Hi everyone!
Yesterday, I had to return to the ER in Tampa. I had a reaction to all the meds they have had me on and my left eye dilated and would not return to normal. It is still not completely back to where it should be, so it is blurry, but it is getting better. Fighting a headache that goes along w/dilated eyes, but it is going away as all the meds wear off.
I stopped taking all pain medications because of this, so I get to feel every little pinch or ping from Monday's surgery and I must admit that I believe my threshold for pain has been steadily rising.....positive thoughts, positive thoughts....
Today I'm still nauseated, but I'm sure that is due to the heavy antibiotics I am on. I will say that I am very pleased thus far with Monday's surgery. The scar lines will be much better as Dr. Albear did a fine job tightening up the area's of concern.
Anyway, this morning, I had to go in for what is called a "MUAGA" (sounds like mugga). After the nurse destroyed a couple more of my veins, they finally got a butterfly in, drew blood, spun it w/radioactive stuff and put it back in me. (Doesn't this sound fun??) I then had a machine placed closely to my side and above me that took 20 total minutes of pictures of my heart. The MUAGA is designed to provide the doctors a baseline and tell them how strong your heart is (to ensure you can take the killer chemo they want to administer). It was tolerable, but since the procedure, I've had a bit of heartburn and am feeling tired, which is unusual for me....oh well, small cost for big news I guess.
Oh, I can't wait until my days no longer revolve around doctor's offices and people poking me with needles. Within the next week or two, a port (for the chemo) will be inserted into my chest and all blood and drugs will be put in/out through that, so from that angle there is light......
Wishing you all a special weekend and hoping you take the time to really enjoy everything around you.....because I have learned that everything can change in a New York minute...now, go out and laugh, smile, dance, be silly - whatever makes you feel good!!
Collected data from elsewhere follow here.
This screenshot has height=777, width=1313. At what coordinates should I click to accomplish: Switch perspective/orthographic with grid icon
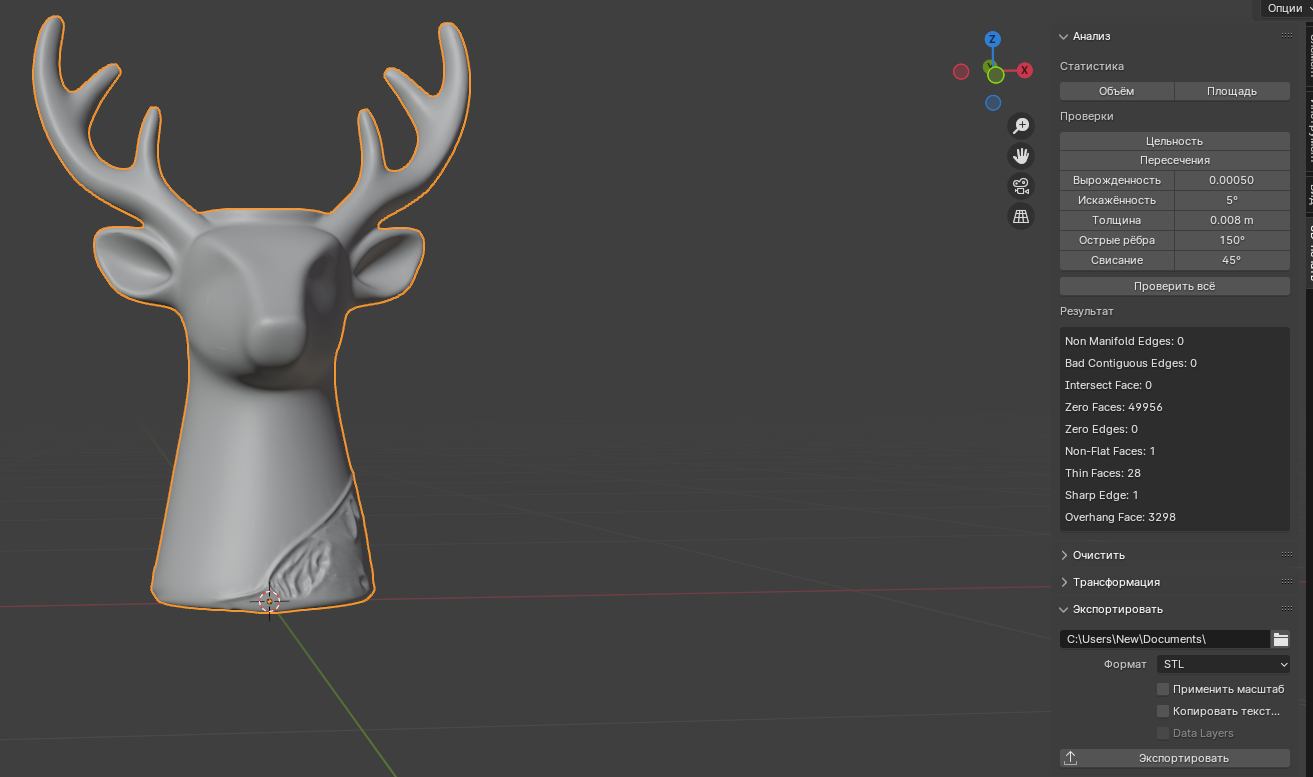(1020, 216)
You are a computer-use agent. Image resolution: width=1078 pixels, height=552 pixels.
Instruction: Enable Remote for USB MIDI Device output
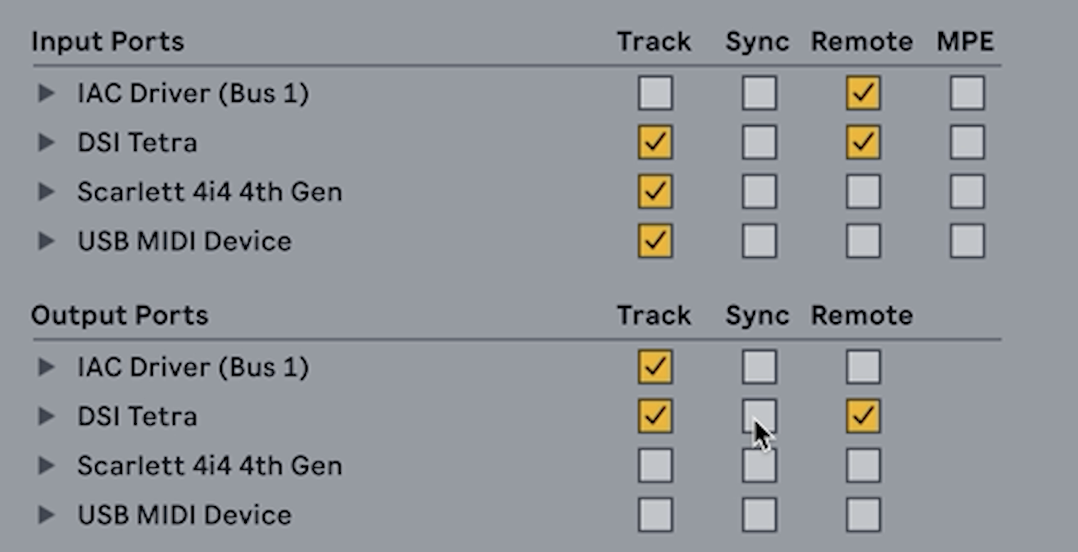pyautogui.click(x=863, y=515)
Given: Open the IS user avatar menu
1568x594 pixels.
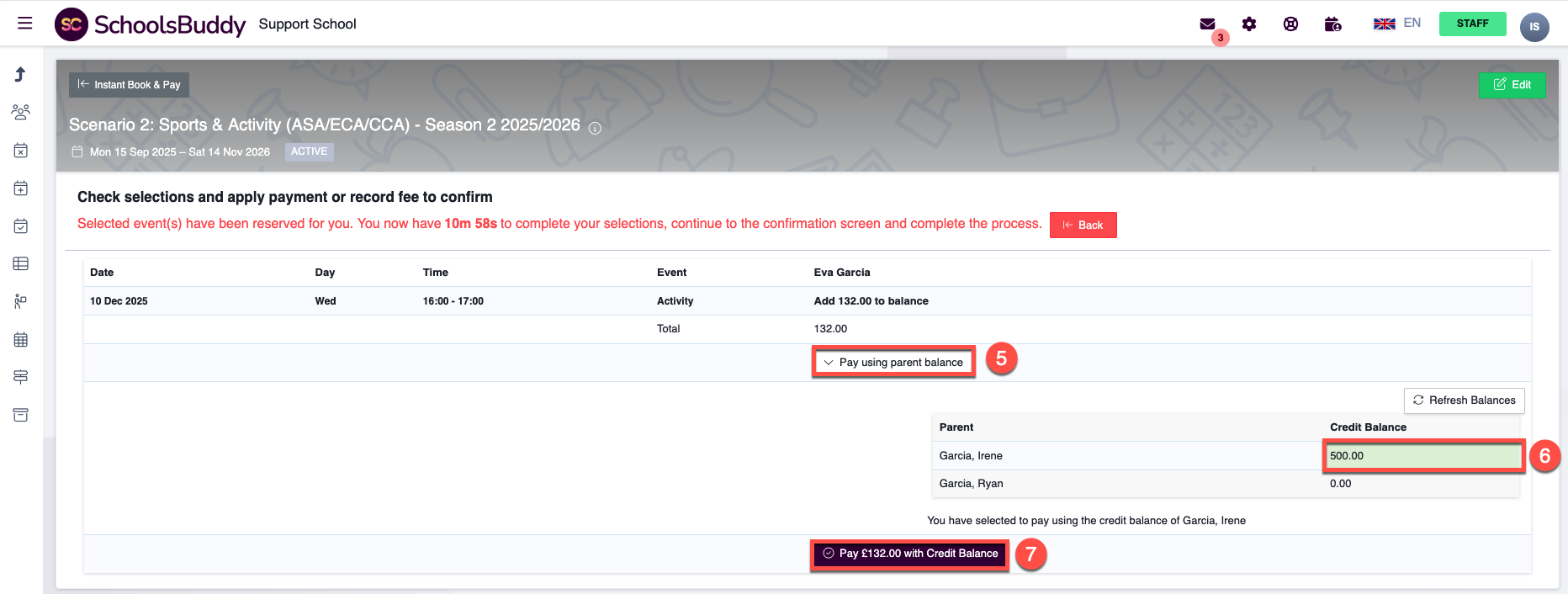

Arla, I hope you past the worse of it. Take the time to rest and catch up with yourself. I think of you often and wish this time in your life would come to a quick closer so you can move on to bigger and better things. If you need anything just call....
ReplyDeleteThinking of you, Donna
Hey Arla:
ReplyDeleteWhat a scare that must have been for you but I'm very happy to hear that you are recovering from everything. I do hate to hear that you are having to experience the pain because of not being able to take meds, but again "this too shall pass". It was great to talk to you Tuesday morning. I did try to call you this afternoon but didn't get an answer. I hope you are resting and didn't answer the phone because you didn't hear it because you're sleeping and getting some rest. I know you can't wait for all of this to be over and life get back to normal, and it will - just remember that patience is a virtue and God will see you this. Remember my favorite "poem" that I always had in my home, and I still do. "Footprints in the sand"....right now he is carrying you.
I love you,
Kellie
ms. tweedy just thought of something from the old sod: may the road rise to meet you, may the wind always be at your back, the sun shine warm upon your face,the rain fall soft on the fields, and until we meet again may g-d hold you in the hollow of his hand.